The objective of this study is to identify the key variables that affect export performance at the firm level and draw the policy implications required to develop an export strategy that will expand export market share for Omani fish exports.
The methodology adopted in this thesis is inspired from the international marketing literature and postulates that export performance is determined by both internal factors under the control of the firm and external factors, which constitute the surrounding environment of the firm
Empirically, the study investigates the link between export intensity, defined as the proportion of export sale to total sale and 4 sets of firm-level specific factors:1) firm size and competencies, 2) management characteristics, 3) management perceptions and attitude, and 4) marketing strategy.
An econometric model is estimated using data gathered through a survey on a sample of fish processing firms and in which export performance, as a dependent variable, is a function of eleven independent variables representing the firm and management characteristics as well as firm export strategies.
Results show that most variables included in the export model were found to be significant (5%-10% level) or highly significant (1% level) and can explain 92% of export performance variability (RP=92%).
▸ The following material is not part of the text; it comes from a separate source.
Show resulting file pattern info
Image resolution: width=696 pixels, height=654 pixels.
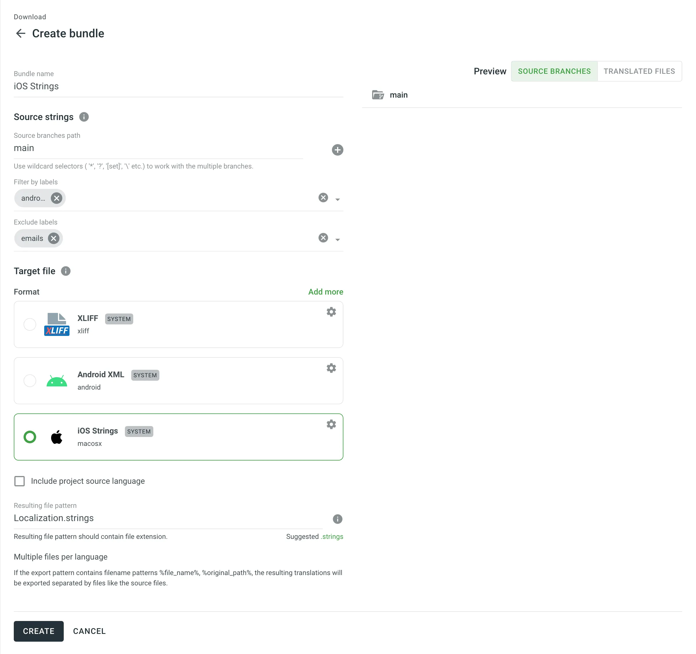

Among the firm characteristics, both the age of the firm and their size, measured by the number of years in business and by the number of employees respectively, had no significant effect on export performance, the negative sign on both of them suggests that small firms and younger ones have better export performance than large firms and older ones. Managers education level, work experience, commitment to exporting activities, diversification, quality, and availability of information on foreign markets are all significant variables, which is positively affecting export performance.
The results underscore the role of both the government and the private sector in enhancing export performance. The role of government as a provider of public goods is to assist local exporters by securing information on pricing, distribution channels and
the state of competition in foreign markets, but also to provide financial incentives to reduce the risk associated with diversifying export markets.
The strong link between export performance and management characteristics suggests the need for local exporters to upgrade their training programs and to target the personnel at the operational level as well as the management level. Such training should focus on export procedures and legal requirements of foreign markets.